THE PROBLEM:
Under this line sits a listing. Repeat exactly and only its lines from the one holding "You are a computer-use" through the one holding "Open the URL history dropdown arrow"; skip pictures.

DATA RECORDS:
[Start of section]

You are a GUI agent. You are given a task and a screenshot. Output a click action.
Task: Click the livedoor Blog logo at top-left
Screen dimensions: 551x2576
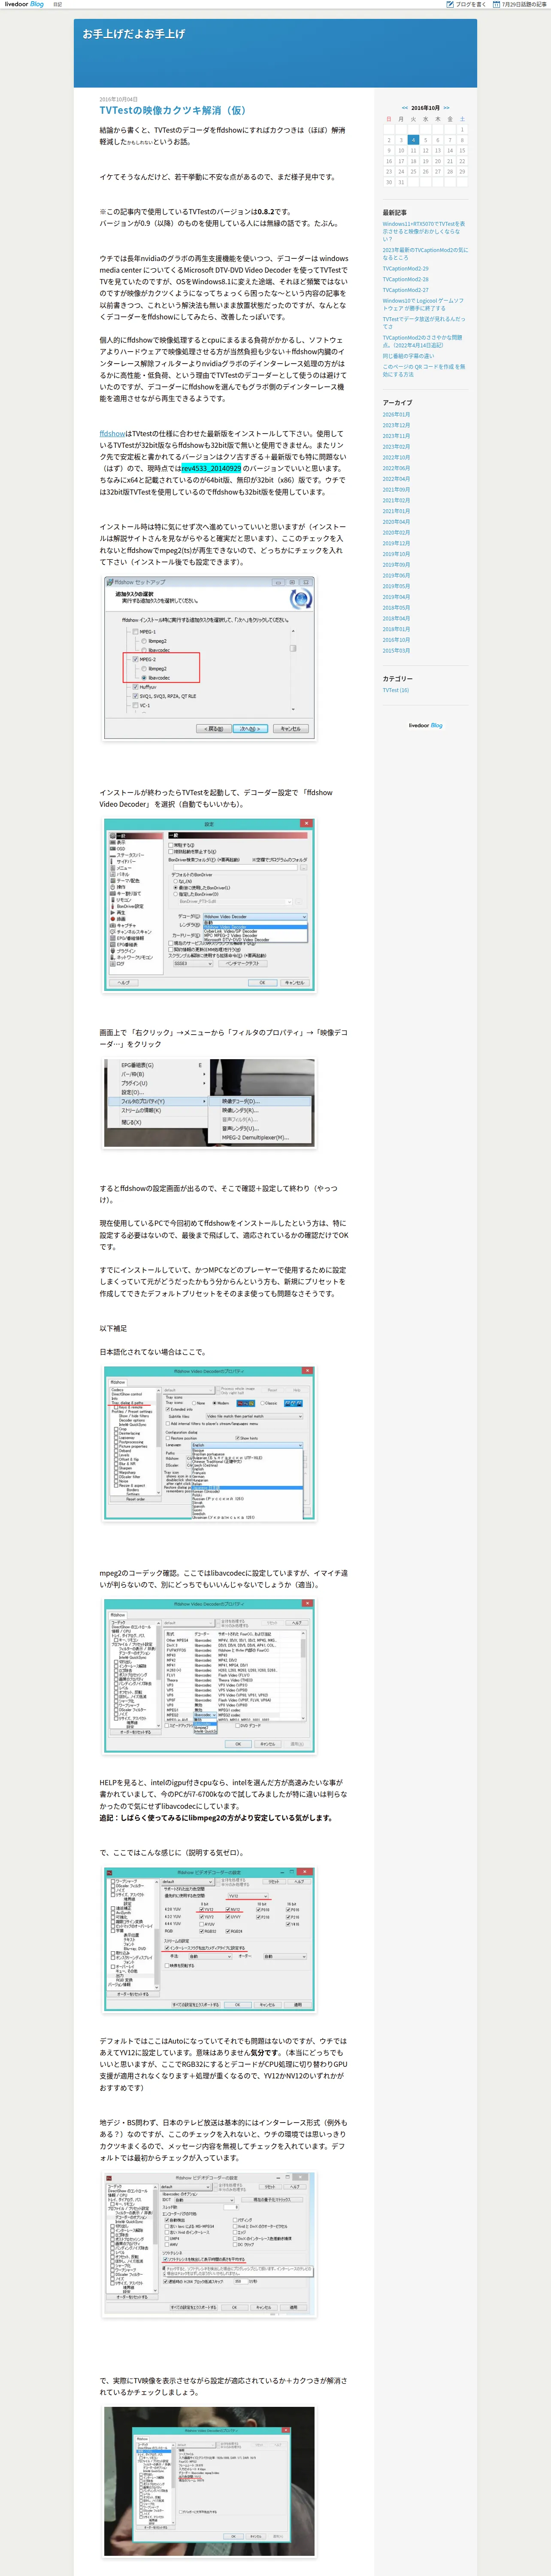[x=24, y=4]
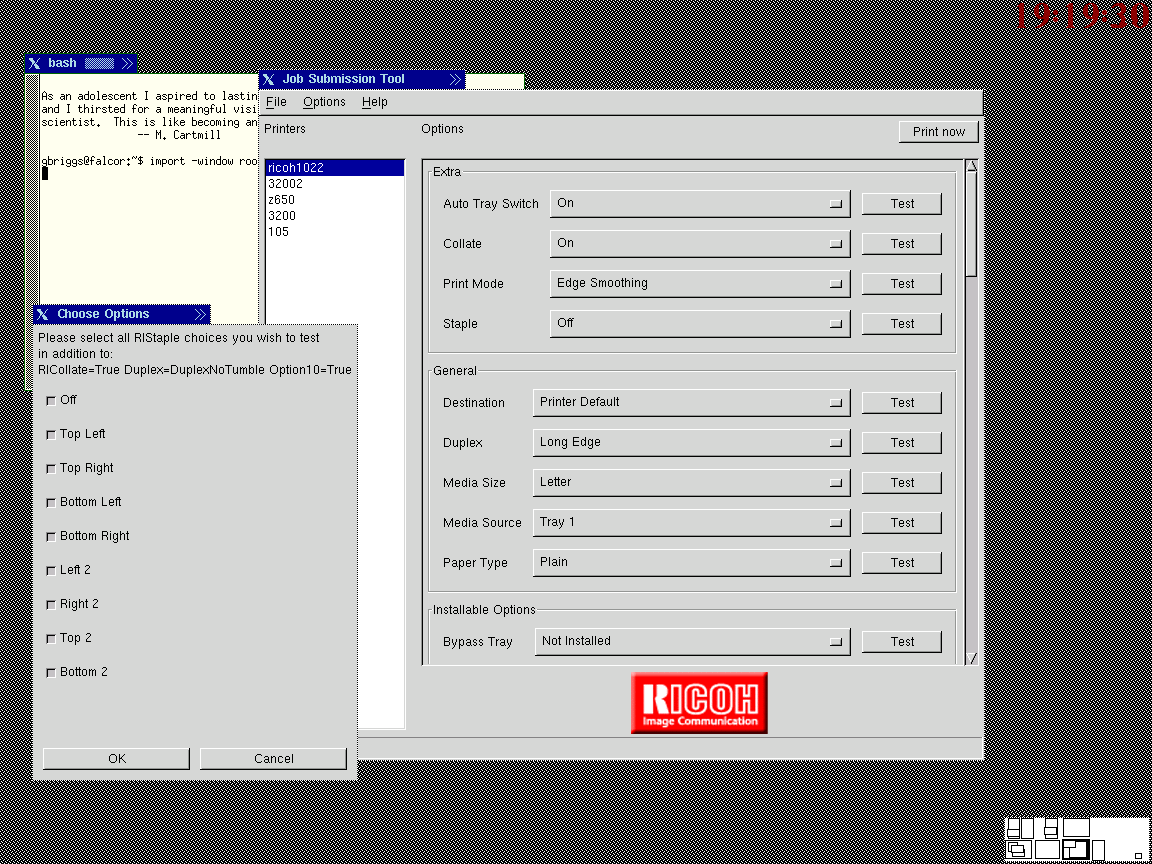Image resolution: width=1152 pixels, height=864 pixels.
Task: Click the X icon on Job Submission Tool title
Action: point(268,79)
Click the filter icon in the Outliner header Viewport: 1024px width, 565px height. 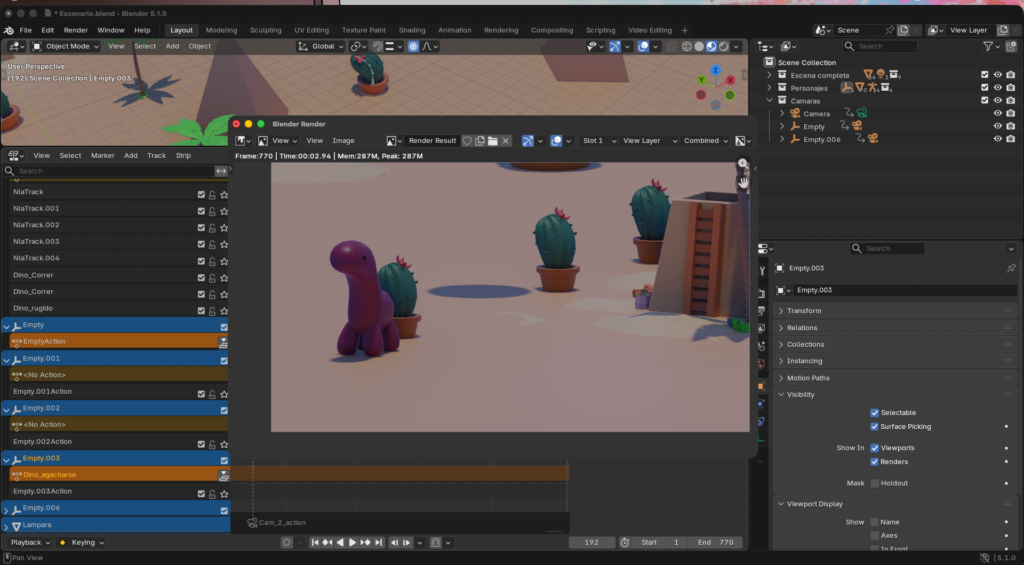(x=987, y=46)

[End of section]
[Start of section]

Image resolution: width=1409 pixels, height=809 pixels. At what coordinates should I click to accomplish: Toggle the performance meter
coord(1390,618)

[End of section]
[Start of section]

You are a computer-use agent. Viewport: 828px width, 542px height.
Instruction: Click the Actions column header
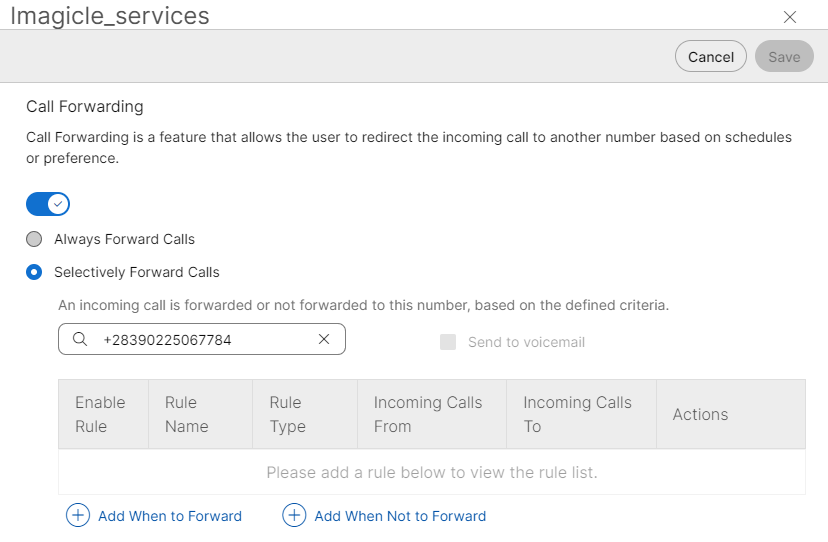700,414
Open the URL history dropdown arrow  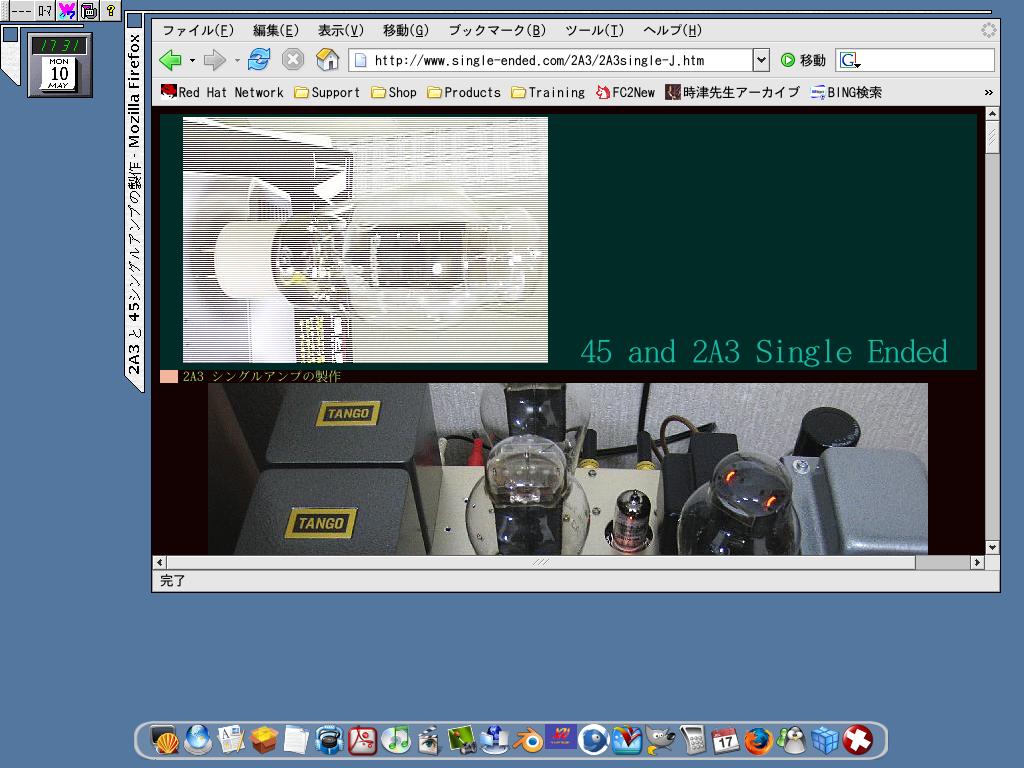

[End of section]

RESPONSE BOX:
You are a computer-use agent. Viewport: 828px width, 542px height.
Instruction: Click the Actions column header
700,414
Open the URL history dropdown arrow  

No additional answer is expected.